[Collected data]
=== Begin Enclosure ===

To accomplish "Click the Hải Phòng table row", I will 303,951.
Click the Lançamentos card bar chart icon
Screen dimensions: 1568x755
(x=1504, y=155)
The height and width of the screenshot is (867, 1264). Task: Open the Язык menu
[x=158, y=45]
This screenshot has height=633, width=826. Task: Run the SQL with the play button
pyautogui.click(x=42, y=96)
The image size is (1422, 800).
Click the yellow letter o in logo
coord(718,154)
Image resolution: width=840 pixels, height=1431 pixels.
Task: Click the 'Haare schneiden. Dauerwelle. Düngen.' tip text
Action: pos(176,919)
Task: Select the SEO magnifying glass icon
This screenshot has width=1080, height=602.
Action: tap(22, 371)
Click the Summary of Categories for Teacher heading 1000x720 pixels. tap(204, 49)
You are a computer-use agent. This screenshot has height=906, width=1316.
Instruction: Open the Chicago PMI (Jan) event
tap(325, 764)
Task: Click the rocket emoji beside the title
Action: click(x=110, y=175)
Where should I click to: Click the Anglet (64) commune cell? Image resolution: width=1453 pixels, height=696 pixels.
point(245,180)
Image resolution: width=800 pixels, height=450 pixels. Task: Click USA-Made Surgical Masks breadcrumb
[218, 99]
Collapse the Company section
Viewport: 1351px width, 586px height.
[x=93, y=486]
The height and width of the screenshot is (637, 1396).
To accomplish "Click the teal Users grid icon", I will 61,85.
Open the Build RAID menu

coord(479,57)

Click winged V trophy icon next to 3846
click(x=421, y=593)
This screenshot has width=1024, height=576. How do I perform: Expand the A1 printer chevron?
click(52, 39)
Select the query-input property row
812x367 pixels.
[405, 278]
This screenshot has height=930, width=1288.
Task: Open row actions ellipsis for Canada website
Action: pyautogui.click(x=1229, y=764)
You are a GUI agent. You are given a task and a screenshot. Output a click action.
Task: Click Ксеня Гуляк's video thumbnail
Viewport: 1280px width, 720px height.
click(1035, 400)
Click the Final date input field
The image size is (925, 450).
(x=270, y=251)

=== End Enclosure ===

* Directions for this task: Retrieve each line from the records above where the word "Select" occurs.

* Output for this exercise:
Task: Select the SEO magnifying glass icon
Select the query-input property row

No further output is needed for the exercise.